**Your task**:
Report all lines from the entries below in which "number" appears.

**** Listed records ****

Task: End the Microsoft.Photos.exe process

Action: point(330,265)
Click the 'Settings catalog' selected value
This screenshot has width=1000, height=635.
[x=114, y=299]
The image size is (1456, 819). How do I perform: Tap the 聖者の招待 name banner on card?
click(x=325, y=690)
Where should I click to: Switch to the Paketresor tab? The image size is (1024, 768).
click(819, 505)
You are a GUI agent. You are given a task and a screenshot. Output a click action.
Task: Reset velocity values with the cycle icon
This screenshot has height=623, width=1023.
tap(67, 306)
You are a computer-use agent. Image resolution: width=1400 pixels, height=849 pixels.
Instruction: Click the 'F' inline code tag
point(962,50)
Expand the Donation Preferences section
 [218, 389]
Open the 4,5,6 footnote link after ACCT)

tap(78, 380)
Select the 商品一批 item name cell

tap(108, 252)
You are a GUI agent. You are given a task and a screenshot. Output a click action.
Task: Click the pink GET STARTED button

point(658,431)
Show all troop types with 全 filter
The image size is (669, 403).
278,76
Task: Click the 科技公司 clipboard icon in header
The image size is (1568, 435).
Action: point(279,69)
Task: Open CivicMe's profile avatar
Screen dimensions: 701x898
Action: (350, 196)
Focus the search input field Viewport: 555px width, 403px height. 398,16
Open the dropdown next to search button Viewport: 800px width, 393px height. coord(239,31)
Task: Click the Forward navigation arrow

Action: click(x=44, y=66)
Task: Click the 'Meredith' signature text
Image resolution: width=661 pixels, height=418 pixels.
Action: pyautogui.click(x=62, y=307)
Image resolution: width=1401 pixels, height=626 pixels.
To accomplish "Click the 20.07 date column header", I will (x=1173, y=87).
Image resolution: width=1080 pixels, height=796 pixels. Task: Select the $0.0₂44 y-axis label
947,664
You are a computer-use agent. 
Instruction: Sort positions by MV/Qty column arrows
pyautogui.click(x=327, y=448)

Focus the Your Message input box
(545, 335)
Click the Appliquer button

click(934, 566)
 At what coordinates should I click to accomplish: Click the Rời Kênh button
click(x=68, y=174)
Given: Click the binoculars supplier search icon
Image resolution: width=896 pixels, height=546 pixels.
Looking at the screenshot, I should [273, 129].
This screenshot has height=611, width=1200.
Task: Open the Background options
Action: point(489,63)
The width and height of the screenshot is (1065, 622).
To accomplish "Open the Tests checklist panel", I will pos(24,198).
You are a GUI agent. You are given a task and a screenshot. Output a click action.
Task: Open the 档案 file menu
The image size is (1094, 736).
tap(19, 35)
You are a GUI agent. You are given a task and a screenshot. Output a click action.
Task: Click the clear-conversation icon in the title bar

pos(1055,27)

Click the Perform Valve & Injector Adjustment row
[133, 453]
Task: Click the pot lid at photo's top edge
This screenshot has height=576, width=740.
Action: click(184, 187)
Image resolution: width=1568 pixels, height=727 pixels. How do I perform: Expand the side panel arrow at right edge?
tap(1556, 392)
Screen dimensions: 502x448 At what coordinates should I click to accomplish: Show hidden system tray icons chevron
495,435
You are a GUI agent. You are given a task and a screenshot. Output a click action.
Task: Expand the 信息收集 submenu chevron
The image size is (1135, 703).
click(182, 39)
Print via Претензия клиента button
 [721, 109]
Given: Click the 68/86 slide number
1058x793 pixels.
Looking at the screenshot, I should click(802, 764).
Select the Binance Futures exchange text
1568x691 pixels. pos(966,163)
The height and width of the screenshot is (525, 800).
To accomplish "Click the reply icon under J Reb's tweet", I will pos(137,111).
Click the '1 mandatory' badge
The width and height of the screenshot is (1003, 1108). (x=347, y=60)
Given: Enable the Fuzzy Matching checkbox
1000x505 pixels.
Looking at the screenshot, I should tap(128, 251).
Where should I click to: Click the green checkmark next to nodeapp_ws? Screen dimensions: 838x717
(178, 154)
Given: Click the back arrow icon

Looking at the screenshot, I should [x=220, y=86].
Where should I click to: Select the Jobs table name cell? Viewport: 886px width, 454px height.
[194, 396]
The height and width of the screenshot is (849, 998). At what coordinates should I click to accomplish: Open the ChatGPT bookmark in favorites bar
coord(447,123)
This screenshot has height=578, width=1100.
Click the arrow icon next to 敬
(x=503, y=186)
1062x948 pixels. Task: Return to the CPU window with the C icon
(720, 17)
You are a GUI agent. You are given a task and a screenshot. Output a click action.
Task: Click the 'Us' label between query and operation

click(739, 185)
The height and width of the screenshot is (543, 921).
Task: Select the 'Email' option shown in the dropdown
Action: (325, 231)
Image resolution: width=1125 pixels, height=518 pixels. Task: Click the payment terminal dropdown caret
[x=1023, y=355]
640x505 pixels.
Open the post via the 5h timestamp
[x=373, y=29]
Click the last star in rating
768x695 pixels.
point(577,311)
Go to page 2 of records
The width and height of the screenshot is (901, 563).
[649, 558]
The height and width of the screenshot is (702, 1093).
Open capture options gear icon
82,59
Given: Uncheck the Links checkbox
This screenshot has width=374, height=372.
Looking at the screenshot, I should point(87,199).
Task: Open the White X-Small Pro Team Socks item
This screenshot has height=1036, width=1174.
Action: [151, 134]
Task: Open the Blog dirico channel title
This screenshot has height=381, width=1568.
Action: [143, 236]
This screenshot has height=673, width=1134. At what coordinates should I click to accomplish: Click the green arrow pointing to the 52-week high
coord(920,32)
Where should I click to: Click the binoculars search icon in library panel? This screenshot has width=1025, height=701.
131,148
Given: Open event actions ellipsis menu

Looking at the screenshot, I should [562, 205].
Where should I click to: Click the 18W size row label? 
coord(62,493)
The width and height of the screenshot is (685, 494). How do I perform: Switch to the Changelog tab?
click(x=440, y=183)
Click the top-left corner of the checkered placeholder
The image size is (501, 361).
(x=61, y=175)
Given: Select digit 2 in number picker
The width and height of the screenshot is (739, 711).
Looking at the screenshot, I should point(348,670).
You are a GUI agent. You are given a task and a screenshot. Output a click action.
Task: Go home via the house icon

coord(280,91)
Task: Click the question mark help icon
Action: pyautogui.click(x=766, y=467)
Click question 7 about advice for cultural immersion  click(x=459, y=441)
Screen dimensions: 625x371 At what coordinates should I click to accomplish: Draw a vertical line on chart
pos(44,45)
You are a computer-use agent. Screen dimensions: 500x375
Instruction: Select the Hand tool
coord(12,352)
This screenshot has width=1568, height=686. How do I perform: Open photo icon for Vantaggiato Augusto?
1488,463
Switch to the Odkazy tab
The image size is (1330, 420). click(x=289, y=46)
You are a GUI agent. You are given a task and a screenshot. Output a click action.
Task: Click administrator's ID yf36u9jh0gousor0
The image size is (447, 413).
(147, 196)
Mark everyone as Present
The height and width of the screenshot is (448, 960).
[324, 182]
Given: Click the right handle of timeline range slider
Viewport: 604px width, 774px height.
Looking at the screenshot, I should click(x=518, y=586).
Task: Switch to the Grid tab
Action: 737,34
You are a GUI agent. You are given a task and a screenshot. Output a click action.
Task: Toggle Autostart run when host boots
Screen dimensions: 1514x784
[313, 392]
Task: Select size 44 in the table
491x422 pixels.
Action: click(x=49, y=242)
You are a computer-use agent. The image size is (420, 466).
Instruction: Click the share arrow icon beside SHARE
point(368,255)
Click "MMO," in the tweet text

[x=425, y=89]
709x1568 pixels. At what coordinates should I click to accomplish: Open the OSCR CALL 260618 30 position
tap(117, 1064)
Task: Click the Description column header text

****

**Output for this task**:
Given: Click the 68/86 slide number
Given: Select digit 2 in number picker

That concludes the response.